───── Source data

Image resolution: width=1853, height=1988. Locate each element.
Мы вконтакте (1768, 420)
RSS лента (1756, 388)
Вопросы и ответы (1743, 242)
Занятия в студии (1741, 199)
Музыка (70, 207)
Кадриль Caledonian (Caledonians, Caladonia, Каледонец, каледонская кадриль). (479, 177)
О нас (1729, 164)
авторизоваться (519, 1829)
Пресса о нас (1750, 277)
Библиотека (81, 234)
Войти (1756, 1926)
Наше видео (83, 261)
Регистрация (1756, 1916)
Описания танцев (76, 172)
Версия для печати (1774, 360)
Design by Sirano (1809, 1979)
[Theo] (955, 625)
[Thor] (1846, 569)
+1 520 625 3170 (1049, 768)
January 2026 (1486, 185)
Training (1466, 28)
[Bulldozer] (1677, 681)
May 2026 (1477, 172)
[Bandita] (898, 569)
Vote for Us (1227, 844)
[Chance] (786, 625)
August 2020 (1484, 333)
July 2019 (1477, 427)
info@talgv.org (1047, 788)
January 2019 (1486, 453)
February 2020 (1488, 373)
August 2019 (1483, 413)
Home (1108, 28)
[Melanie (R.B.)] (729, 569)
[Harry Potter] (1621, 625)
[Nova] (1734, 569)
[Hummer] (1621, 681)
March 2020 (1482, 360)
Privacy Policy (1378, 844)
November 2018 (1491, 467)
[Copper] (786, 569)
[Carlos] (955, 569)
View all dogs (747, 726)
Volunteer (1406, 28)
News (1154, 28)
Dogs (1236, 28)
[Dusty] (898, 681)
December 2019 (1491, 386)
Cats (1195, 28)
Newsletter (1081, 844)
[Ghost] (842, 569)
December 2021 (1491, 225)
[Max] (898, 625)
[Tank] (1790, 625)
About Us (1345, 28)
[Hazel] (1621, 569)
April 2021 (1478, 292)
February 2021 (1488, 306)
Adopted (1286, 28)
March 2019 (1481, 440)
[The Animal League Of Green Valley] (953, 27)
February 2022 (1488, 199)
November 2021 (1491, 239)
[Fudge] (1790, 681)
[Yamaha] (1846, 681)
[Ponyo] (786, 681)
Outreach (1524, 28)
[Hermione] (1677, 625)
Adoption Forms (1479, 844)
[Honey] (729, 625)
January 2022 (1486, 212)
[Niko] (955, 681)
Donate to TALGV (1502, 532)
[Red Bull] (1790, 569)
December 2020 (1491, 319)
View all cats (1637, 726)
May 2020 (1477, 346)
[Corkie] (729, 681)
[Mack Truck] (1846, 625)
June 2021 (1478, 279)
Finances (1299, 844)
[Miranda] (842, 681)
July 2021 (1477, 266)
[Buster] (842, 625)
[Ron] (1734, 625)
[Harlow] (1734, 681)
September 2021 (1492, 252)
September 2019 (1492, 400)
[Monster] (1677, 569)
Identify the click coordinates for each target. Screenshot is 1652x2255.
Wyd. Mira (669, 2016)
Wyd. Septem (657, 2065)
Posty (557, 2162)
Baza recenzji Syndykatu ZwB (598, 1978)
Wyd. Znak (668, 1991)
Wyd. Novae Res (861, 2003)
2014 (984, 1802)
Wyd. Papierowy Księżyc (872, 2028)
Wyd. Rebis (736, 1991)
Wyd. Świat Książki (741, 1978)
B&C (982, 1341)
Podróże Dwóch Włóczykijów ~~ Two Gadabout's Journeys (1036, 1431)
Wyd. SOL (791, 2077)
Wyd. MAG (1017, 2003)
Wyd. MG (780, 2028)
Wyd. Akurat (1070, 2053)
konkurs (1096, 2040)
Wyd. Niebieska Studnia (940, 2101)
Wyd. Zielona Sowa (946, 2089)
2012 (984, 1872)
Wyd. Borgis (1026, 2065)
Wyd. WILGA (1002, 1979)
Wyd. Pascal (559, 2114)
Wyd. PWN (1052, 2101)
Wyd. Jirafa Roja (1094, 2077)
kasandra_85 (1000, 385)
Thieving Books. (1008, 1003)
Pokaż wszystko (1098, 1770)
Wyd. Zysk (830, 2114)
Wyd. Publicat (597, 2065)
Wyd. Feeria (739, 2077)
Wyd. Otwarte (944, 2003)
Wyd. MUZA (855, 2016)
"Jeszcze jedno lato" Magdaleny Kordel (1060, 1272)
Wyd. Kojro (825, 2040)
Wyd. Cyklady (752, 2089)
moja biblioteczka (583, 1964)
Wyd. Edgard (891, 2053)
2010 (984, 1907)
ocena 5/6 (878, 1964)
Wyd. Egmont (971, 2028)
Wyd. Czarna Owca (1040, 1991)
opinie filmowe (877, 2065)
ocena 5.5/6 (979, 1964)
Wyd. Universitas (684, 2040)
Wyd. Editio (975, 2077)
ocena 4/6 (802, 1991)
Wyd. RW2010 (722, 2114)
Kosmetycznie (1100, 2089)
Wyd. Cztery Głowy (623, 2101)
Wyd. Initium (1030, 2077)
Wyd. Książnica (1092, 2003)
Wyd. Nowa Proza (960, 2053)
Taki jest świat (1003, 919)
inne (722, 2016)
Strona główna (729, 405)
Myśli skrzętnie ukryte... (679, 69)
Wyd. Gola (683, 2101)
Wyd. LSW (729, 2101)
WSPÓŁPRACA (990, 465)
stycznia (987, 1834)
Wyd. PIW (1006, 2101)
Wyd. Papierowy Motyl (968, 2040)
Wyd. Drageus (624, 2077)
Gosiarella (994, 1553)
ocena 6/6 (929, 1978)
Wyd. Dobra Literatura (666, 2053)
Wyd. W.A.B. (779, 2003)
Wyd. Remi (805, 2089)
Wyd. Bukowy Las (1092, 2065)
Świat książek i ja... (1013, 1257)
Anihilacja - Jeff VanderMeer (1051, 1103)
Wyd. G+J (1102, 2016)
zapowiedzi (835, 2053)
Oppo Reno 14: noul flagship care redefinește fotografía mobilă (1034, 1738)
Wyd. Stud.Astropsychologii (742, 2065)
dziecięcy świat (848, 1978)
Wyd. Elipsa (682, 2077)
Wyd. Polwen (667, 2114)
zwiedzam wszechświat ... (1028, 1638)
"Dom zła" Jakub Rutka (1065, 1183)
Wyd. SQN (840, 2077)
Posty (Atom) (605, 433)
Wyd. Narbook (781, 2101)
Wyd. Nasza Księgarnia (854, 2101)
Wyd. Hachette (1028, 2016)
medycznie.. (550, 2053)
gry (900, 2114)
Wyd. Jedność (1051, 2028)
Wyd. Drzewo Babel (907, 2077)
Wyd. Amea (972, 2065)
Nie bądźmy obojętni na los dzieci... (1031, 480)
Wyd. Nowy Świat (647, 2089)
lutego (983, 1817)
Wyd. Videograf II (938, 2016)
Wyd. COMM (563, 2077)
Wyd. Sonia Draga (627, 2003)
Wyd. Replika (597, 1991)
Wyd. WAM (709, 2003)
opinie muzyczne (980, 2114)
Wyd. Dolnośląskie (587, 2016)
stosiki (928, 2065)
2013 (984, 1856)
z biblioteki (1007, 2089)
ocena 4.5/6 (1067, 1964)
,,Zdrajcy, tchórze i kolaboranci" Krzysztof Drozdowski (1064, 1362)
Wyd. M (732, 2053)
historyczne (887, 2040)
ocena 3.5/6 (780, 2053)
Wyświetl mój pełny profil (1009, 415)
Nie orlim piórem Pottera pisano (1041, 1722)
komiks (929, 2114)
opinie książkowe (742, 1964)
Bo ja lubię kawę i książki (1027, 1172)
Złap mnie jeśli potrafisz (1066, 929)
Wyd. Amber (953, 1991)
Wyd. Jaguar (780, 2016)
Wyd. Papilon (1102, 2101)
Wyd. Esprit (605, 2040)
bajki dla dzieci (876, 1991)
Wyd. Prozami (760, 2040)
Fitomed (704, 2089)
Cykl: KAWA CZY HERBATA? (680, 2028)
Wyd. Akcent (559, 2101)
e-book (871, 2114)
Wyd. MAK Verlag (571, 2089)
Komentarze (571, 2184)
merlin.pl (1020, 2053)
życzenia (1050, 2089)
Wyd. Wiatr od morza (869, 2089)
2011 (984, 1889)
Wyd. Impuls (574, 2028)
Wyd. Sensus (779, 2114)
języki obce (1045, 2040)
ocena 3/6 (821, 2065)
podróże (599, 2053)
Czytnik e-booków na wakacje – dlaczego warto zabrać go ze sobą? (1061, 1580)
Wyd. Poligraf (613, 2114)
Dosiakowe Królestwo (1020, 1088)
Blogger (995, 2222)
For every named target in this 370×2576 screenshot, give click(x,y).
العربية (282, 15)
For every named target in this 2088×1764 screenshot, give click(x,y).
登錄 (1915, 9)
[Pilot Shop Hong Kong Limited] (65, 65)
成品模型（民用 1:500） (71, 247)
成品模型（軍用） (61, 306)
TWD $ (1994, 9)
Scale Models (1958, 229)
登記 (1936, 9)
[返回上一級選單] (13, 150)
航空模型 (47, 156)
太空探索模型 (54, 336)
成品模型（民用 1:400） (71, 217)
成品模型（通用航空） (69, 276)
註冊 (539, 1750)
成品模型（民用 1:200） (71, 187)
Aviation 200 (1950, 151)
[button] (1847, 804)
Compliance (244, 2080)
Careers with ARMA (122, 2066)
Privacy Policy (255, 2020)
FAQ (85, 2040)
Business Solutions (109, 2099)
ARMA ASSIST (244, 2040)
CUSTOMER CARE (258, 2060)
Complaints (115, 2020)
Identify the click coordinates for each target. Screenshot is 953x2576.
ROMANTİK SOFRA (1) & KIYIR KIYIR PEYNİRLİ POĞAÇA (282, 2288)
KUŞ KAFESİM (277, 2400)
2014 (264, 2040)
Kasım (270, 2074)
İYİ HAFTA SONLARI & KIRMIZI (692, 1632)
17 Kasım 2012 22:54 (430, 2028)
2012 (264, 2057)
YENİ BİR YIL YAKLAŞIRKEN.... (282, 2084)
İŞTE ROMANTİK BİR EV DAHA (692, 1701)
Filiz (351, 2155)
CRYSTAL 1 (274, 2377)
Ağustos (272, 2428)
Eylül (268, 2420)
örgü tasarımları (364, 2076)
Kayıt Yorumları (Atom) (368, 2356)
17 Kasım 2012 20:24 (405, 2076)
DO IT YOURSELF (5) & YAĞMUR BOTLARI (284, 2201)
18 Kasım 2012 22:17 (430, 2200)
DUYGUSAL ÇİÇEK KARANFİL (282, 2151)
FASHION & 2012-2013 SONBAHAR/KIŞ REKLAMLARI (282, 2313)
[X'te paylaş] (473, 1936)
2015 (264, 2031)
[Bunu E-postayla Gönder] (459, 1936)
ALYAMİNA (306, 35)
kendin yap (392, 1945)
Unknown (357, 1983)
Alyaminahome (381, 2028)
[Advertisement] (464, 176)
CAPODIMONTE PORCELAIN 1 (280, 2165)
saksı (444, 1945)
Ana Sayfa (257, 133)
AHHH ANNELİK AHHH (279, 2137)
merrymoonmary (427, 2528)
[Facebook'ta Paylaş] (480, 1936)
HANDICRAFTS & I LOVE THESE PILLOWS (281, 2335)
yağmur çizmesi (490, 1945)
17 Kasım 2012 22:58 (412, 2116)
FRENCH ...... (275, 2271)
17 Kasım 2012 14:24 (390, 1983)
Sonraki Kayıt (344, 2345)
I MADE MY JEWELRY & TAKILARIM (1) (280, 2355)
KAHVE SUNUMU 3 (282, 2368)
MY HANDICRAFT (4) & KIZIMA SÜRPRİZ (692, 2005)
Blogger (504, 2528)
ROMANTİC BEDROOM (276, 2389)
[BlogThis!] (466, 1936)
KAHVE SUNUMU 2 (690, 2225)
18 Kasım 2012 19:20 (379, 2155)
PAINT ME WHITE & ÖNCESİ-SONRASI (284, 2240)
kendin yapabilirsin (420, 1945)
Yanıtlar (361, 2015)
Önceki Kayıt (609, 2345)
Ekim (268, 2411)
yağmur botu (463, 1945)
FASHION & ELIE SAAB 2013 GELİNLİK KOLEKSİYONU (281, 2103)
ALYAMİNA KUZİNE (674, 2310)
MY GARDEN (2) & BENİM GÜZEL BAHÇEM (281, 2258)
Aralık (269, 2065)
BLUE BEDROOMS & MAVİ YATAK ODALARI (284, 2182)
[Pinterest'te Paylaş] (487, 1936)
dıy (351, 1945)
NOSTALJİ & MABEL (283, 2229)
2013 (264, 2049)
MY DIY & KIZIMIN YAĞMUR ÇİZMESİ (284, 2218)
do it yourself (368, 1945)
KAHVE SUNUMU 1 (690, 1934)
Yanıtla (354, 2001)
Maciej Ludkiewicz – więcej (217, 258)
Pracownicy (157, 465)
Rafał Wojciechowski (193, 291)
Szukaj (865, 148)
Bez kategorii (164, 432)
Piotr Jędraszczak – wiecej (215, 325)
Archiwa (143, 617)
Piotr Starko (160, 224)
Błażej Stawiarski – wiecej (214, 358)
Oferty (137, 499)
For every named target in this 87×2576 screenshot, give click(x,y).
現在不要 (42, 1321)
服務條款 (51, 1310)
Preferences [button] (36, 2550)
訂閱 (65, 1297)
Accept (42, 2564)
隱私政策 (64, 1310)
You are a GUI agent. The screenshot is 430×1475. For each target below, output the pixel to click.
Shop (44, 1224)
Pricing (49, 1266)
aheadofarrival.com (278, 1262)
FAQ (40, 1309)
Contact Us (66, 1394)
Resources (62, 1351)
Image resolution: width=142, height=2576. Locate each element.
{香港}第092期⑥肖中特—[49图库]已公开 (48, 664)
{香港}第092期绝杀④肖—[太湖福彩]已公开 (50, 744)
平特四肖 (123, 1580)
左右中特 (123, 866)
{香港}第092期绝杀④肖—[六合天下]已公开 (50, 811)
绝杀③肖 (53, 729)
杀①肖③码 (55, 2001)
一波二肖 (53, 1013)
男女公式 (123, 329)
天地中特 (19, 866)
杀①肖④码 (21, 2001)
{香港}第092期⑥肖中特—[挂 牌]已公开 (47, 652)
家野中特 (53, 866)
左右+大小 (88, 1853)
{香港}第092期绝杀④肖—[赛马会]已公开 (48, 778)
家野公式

──────────

From the data above, return every line from the line that has "Wyd. Kojro (825, 2040)" up to and including the line that has "Kosmetycznie (1100, 2089)", exactly.

Wyd. Kojro (825, 2040)
Wyd. Cyklady (752, 2089)
moja biblioteczka (583, 1964)
Wyd. Edgard (891, 2053)
2010 (984, 1907)
ocena 5/6 (878, 1964)
Wyd. Egmont (971, 2028)
Wyd. Czarna Owca (1040, 1991)
opinie filmowe (877, 2065)
ocena 5.5/6 (979, 1964)
Wyd. Universitas (684, 2040)
Wyd. Editio (975, 2077)
ocena 4/6 (802, 1991)
Wyd. RW2010 (722, 2114)
Kosmetycznie (1100, 2089)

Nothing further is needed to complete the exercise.